ところが、十回裏の攻撃で無死一、二塁から先頭の市川投手がバスターを試みて左飛に終わり、次打者も犠打失敗。続く鈴木主将の中前への打球が相手に好捕され、無得点に終わった。
目の前にあった勝利が再び遠のき、その落胆がチームに重くのしかかった。

鈴木主将は「十回の攻撃に後悔が一番残る」と、真っ先に敗因に挙げた。
落胆、切れた緊張の糸
続く延長十一回、市川投手は「自分の弱さが出た」と先頭に四球を与え、失策絡みで勝ち越しを許すと、張り詰めていた緊張の糸が切れた。
2失点目を喫した時点で、この日先発した浅田選手が再びマウンドに上がったものの相手の攻勢は止まらなかった。

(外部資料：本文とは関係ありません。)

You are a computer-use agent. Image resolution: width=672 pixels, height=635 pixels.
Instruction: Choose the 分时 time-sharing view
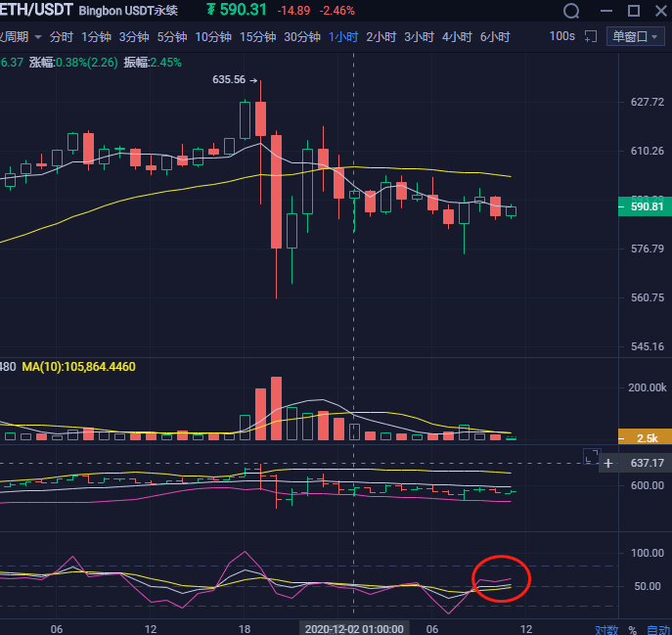(61, 37)
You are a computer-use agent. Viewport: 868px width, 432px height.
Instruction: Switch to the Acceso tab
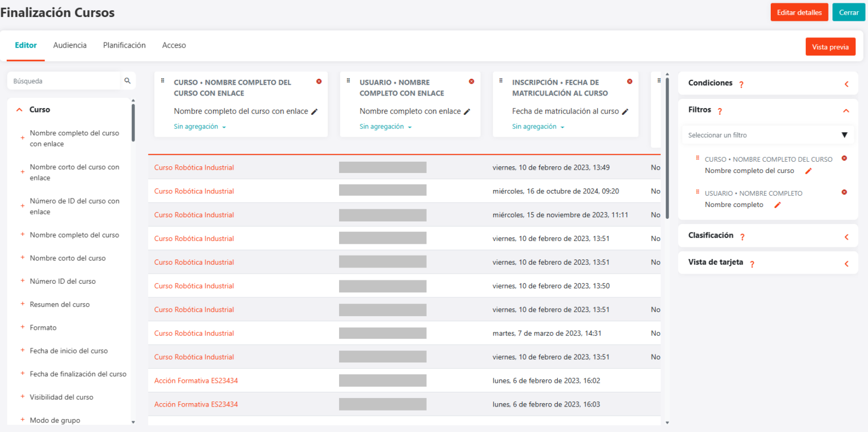coord(173,45)
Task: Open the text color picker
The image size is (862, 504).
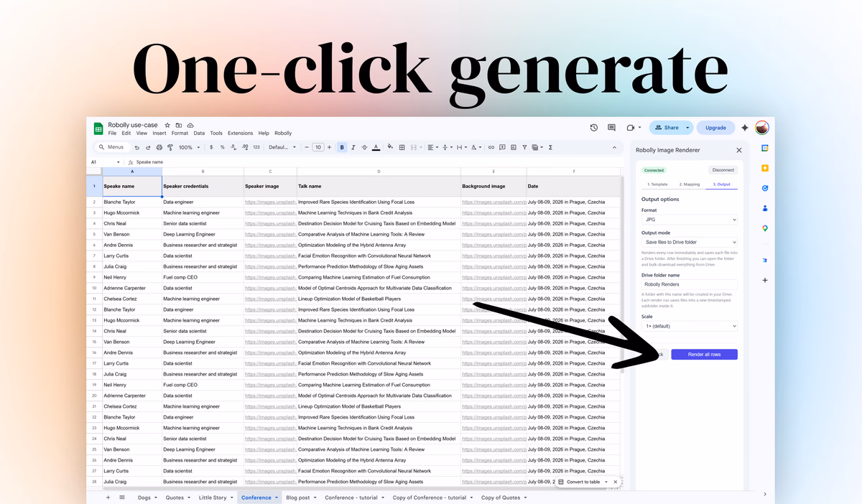Action: point(376,147)
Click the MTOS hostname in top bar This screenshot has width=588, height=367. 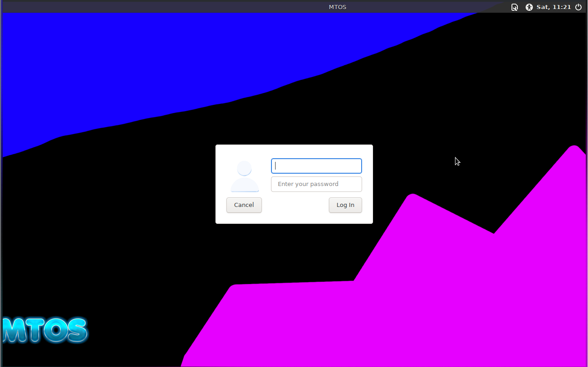[337, 7]
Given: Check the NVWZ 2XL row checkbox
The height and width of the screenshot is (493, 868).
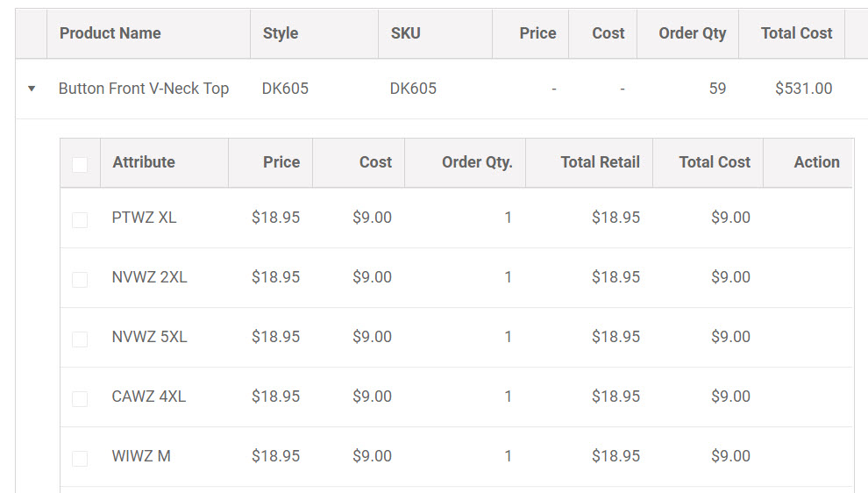Looking at the screenshot, I should tap(80, 279).
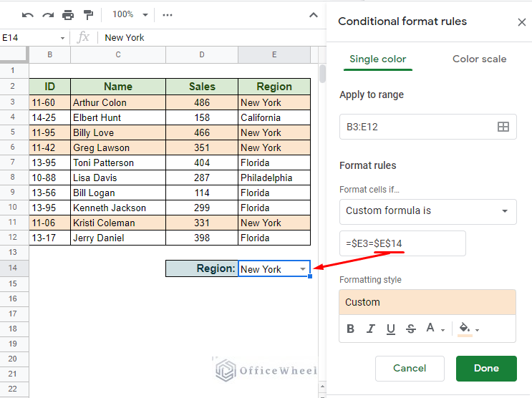Toggle Italic in formatting style
Screen dimensions: 532x398
[371, 329]
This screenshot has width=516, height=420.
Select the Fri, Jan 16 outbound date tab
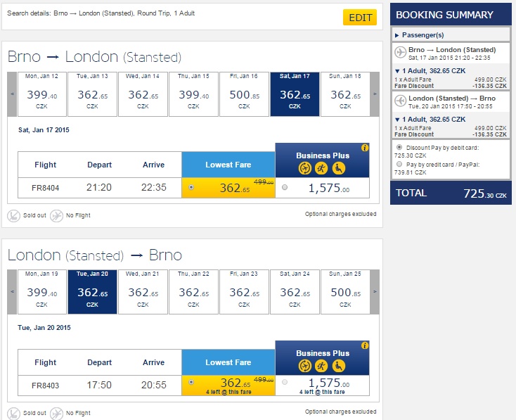point(244,94)
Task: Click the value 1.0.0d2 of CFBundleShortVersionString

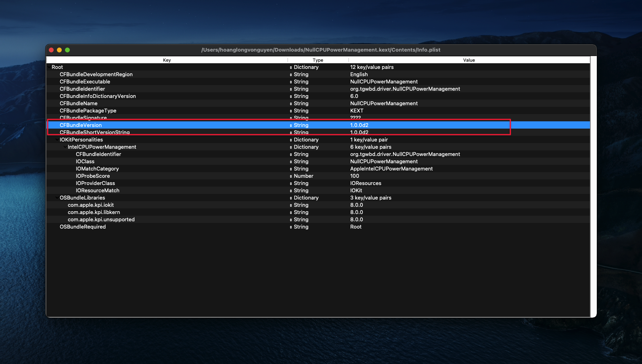Action: click(x=359, y=133)
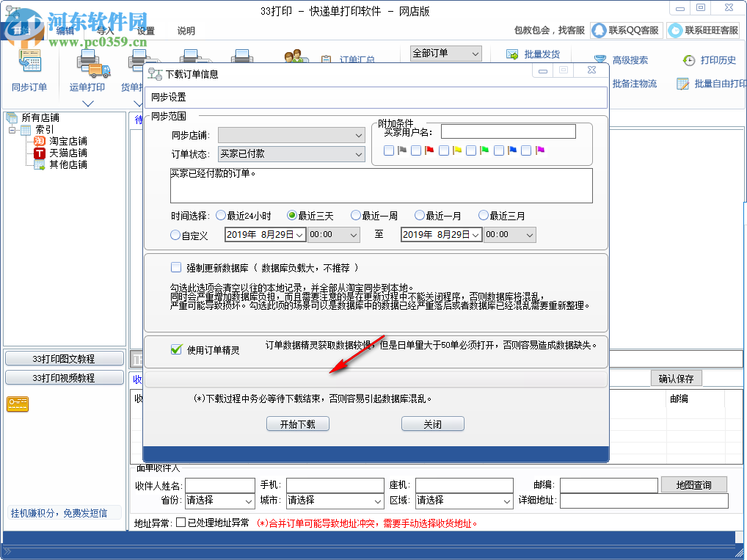Click the 打印历史 clock icon
Screen dimensions: 747x560
(x=688, y=60)
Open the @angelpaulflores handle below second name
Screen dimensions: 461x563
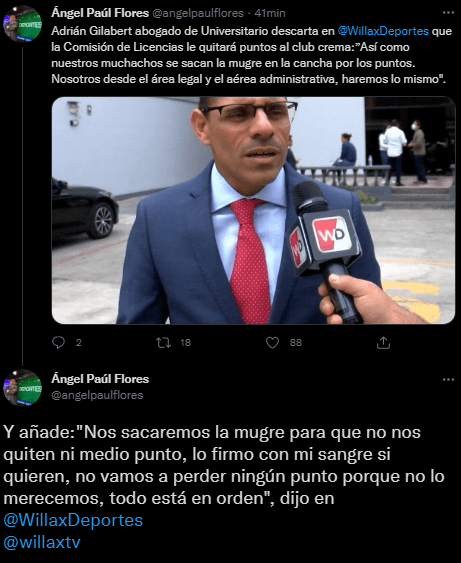tap(97, 395)
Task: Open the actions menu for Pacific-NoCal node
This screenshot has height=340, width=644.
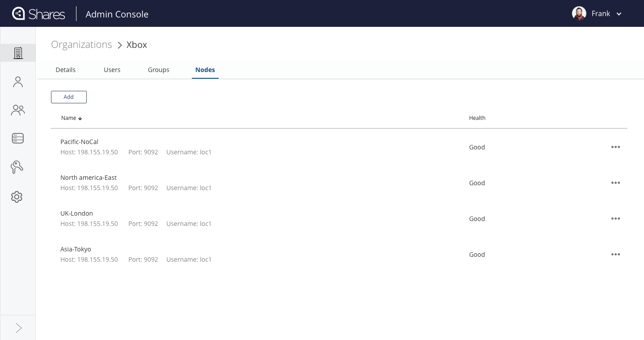Action: click(x=616, y=147)
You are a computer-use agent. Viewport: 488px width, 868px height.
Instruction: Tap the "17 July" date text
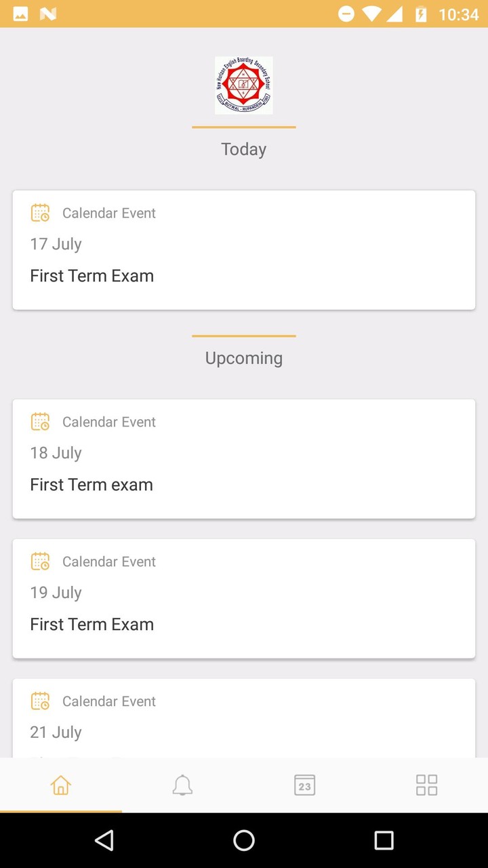pyautogui.click(x=56, y=244)
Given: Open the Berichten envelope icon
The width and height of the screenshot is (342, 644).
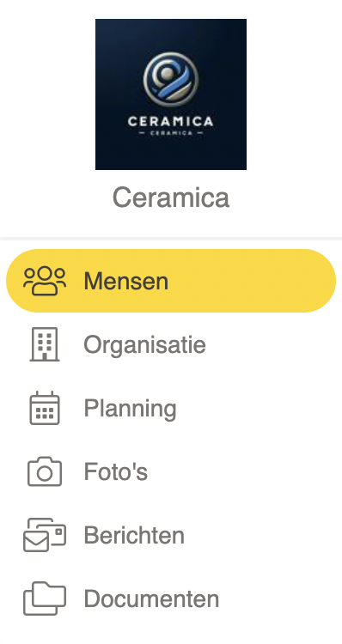Looking at the screenshot, I should coord(45,535).
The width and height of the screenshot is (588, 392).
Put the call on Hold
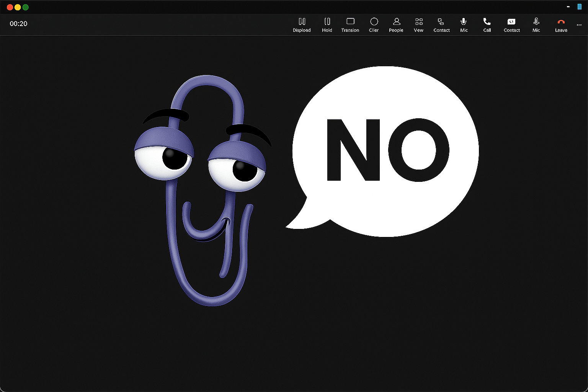pos(327,24)
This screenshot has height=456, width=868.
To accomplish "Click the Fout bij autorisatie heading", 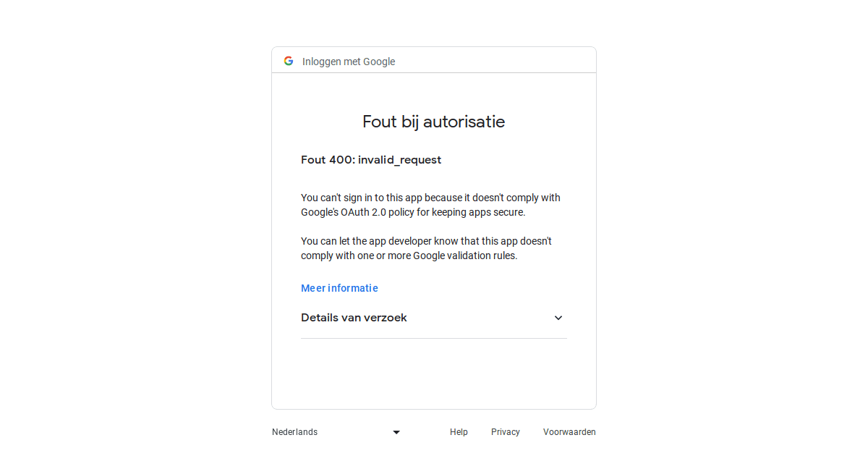I will (433, 122).
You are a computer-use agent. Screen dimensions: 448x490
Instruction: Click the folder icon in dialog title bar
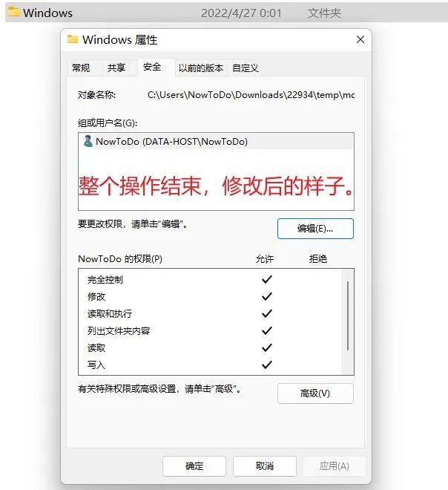click(73, 39)
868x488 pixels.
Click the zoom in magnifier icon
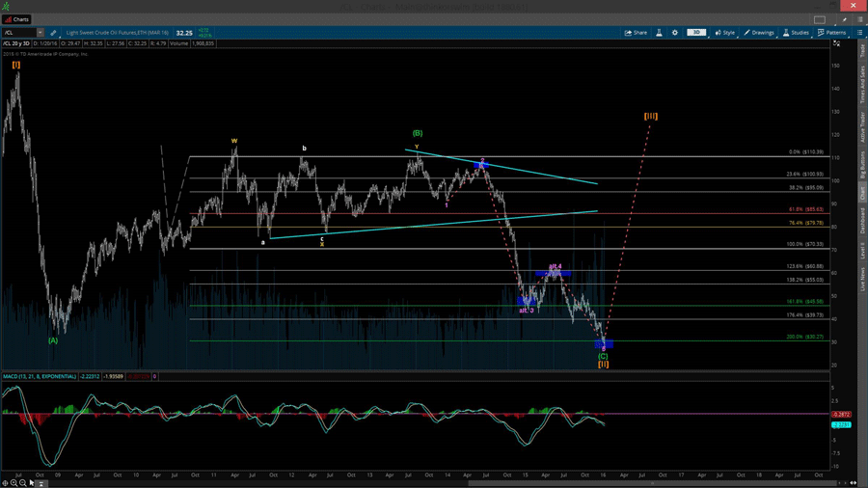(x=14, y=483)
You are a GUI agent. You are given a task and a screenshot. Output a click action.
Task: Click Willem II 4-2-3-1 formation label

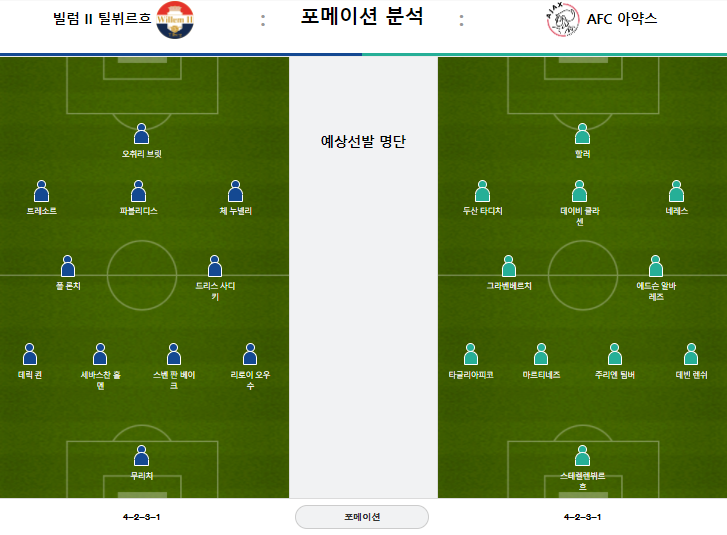point(141,516)
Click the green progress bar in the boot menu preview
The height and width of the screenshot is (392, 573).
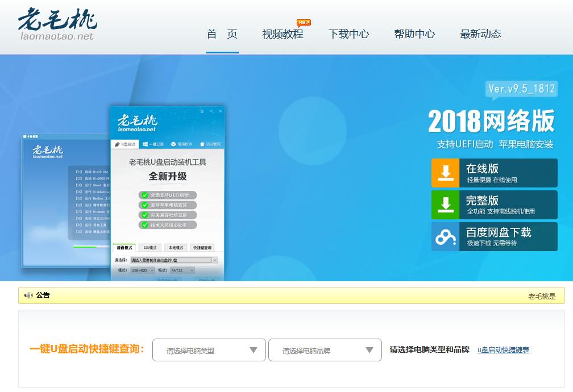[85, 247]
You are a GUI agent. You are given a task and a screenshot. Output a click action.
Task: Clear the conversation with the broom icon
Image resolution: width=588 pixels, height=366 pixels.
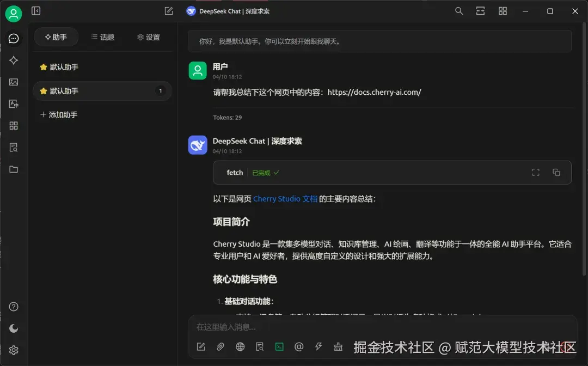(338, 346)
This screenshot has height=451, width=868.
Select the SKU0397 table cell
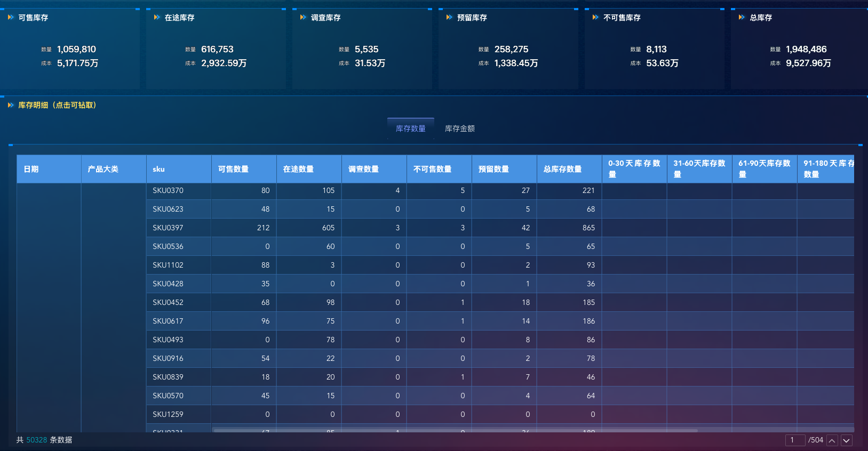coord(168,228)
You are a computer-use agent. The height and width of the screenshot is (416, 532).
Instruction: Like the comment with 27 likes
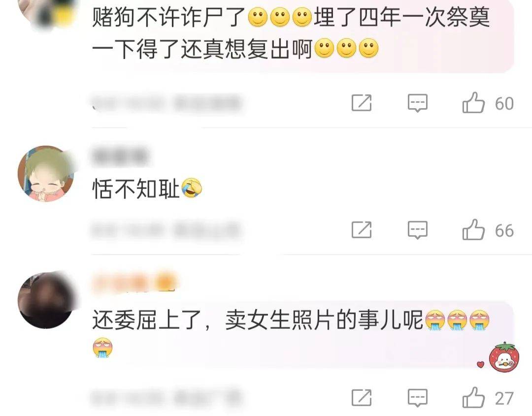[473, 397]
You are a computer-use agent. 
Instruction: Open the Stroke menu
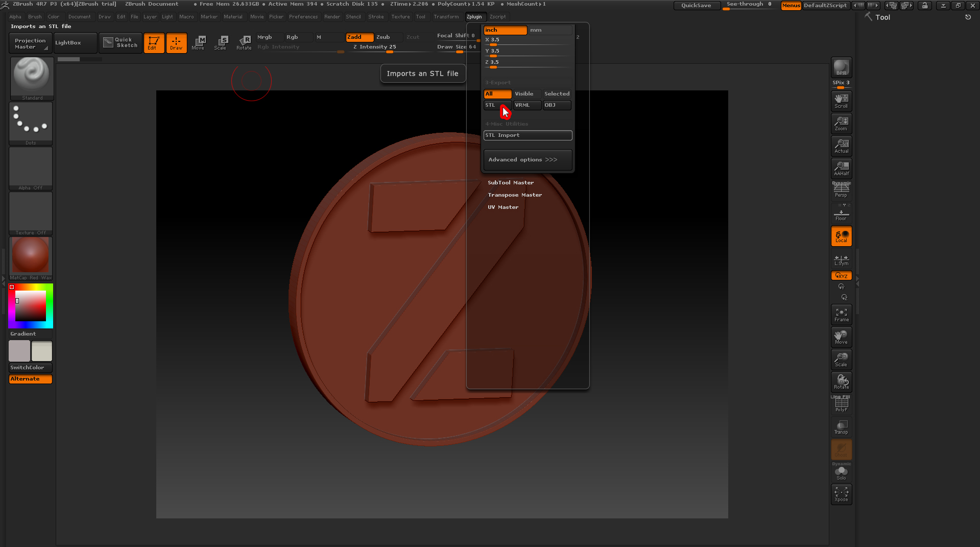click(x=375, y=17)
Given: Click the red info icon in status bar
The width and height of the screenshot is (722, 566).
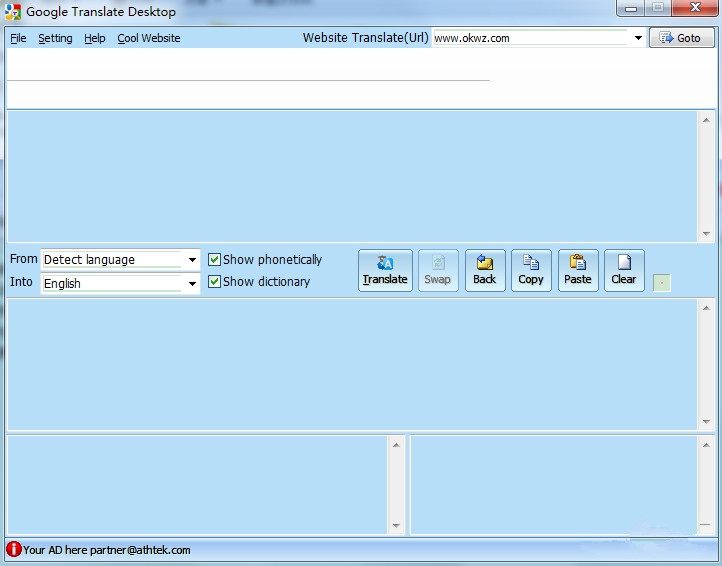Looking at the screenshot, I should [13, 549].
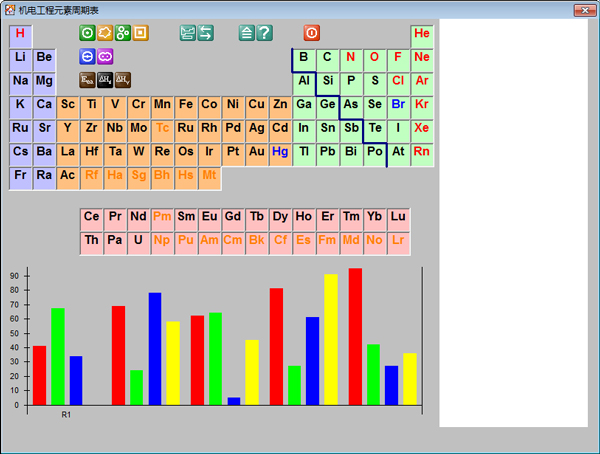This screenshot has width=600, height=454.
Task: Click the brown E icon
Action: [87, 80]
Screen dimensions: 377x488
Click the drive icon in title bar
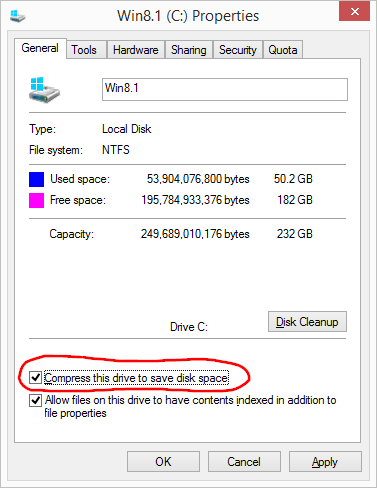coord(18,16)
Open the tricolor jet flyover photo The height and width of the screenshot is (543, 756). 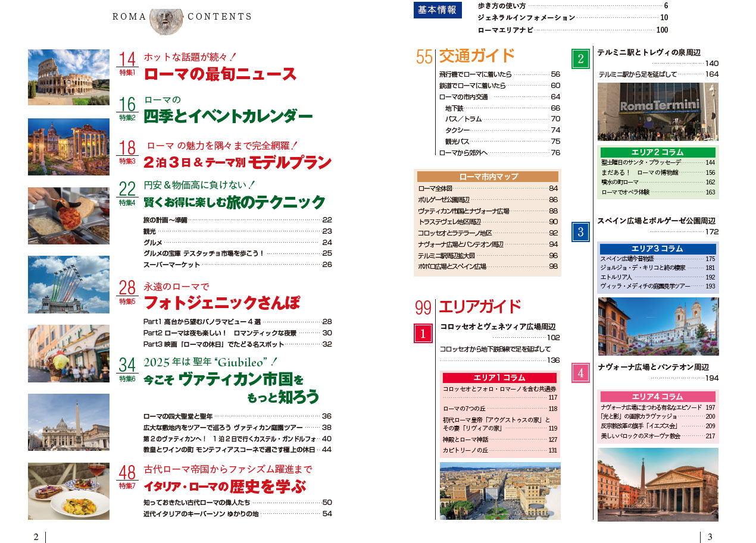(68, 284)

浅田選手は「(最初の登板機会に)真っすぐを張られていると思ったので、(再登板の)最初の打者にチェンジを投げたが、うまく拾われてしまった。2番バッターにも低めのいいスライダーがいったのに合わせられた。技術的に負けたと思う」と振り返る。その後の継投も実らず、失策、暴投が相次ぎ14失点。「悔しいより情けない気持ちだった」と鈴木主将は言う。
食い止めるという気持ち
心の動きがスコアに表れた。試合終了後、世古雄馬監督はベンチの前にナインを集めてこう呼びかけた。
「新チームがスタートしていろいろ課題があった中で、掛川西高校さんにあと一歩というところまでいったことに関してはよく頑張った。ただ、14点取られている間にどこかで食い止める、という気持ちが切れてしまった弱さがあった。もう一つ、踏ん張れる人間になろう」

目標にあと一歩
この日先発し、遊撃の守備にもついた浅田選手、2番手で救援した市川投手と鈴木主将の3人は中学硬式野球の磐田ボーイズ出身。ポテンシャルの高い選手が集まった今年は「東海大会出場」という目標を掲げてきた。「どんな相手でも粘って食らいつく」(鈴木主将)という覚悟で臨み、2回戦で強豪私学の藤枝明誠を撃破。昨夏の覇者、掛川西も土俵際まで追い詰めた。相手が見せた集中力
相手にここぞの集中力と勝利に対する執着心を見せつけられた。
「これだけいい勝負ができていたのだから、そこまでの集中力をタイブレーク入ってからも続けられるように、練習でも甘えをなくしていきたい」と鈴木主将。副将も担う浅田選手は「冬に頑張って体を鍛えて、技術的にも精神的にも向上させて、強豪校を倒したい」と雪辱を誓った。
世古監督は「いつもは悔しいという気持ちが、長続きしないんです。いつもの掛川東で終わるのか、新しい掛川東になるのかは、その悔しさがどれだけ長く続くか、そこは見ていきたいです」と選手の奮起に期待した。
(編集局ニュースセンター・結城啓子)
<取材こぼれ話>
十回までは緊迫感の漂うシーソーゲームとなり、掛川東が粘りの反撃を見せると球場全体が盛り上がりました。
浅田選手は「十回に決めきれず、十一回に負けたことは悔しいけれど、そこまでは後半になるにつれて楽しさが上がっていきました。もともと掛西応援だった人が、自分たちが追い付くことで結構盛り上がったりして、こっちに付いてくれた」と感じていたそうです。それだけに、世古監督は「せっかくここまで2チームで作り上げてきた球場の雰囲気みたいなものを、壊してしまって申し訳ない気持ち。球場の人(観客)たちも楽しんでいたと思う。選手には『あと2回くらいやってもいいぞ』なんて話していたんですけどね」と残念がっていました。